Consider Your Location

Most angels are inclined to fund local businesses for a number of reasons. To start with, the ease of accessibility will enable them to regularly check out the businesses they have invested in, in order for them to routinely meet with the administrative team and to be present to watch their investment advance. In addition, being nearer to their investment allows them to source offers by means of referrals whom they know and have faith in. To be able to achieve this, they depend considerably on other nearby investors, accountants, lawyers and business affiliates.

Know Your Numbers

Angels are attracted to modest start-up businesses with the intention of expanding them into bigger enterprises with a high return of investment. These kinds of start-ups could demand a lot of funding to launch successfully, with further investments needed in the course of the company’s advancement. For that reason, angels usually prefer to invest amounts greater than $20,000 and possibly as much $500,000 or more.

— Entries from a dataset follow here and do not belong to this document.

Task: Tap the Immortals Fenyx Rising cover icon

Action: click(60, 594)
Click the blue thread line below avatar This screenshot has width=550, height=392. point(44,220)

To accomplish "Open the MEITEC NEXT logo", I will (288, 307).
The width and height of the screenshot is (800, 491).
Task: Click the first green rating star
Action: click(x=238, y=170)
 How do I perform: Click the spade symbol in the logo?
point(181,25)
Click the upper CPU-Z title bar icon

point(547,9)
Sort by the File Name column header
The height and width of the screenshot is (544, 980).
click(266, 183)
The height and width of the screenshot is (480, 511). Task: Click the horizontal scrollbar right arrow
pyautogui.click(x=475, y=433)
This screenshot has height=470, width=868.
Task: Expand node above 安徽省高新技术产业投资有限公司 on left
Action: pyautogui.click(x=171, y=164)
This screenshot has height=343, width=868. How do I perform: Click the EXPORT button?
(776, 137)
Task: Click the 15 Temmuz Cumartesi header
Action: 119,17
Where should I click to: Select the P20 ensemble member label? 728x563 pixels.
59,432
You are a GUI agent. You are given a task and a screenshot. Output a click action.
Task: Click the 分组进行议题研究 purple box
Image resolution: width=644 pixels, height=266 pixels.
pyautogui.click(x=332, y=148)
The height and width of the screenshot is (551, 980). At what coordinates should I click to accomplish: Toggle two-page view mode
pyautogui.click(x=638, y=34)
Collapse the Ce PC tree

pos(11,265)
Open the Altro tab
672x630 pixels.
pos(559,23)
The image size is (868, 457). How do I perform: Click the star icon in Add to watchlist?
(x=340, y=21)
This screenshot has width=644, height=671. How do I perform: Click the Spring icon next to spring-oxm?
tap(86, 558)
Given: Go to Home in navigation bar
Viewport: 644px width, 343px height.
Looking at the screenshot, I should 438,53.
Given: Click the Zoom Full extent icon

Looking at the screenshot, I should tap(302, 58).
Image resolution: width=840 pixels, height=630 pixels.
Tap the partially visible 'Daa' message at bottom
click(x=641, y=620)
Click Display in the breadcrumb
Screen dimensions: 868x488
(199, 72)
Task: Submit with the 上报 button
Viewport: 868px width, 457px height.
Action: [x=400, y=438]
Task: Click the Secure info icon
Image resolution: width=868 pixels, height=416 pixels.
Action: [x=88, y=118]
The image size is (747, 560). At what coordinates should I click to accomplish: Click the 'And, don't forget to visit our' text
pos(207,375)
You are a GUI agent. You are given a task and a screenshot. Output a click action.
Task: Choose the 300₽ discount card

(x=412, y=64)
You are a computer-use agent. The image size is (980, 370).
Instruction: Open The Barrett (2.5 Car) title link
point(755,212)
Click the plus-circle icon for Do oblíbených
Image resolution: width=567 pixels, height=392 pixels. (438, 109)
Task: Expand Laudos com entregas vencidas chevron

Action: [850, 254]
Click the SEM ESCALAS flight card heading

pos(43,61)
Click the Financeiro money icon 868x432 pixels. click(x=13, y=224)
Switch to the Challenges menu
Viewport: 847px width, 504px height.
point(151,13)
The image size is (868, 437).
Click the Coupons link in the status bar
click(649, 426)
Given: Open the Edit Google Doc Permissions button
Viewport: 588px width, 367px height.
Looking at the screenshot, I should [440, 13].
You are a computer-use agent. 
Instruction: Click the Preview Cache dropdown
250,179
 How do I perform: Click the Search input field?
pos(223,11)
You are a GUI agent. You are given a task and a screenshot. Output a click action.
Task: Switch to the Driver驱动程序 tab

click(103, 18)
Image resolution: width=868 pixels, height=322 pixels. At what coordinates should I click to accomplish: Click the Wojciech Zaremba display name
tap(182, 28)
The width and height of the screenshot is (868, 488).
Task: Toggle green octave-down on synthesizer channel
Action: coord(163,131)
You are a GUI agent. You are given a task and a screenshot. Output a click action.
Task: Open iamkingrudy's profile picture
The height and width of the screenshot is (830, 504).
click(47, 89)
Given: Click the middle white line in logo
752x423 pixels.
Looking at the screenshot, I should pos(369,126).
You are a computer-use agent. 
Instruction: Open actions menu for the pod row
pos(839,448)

When all is said and done, your angel investors’ participation in your company may be rather complex. From the moment angels make an investment, their function in your business can range from being a silent shareholder to a board associate. The good point concerning this monetary commitment is that all conditions are negotiable, and the ideal time to get involved in negotiations is prior to the paperwork being signed.

Author Bio: Greg Dastrup is a small business analyst and lead generation expert. He consults for brands in both the US and Australia and is currently a speaker at international business conferences.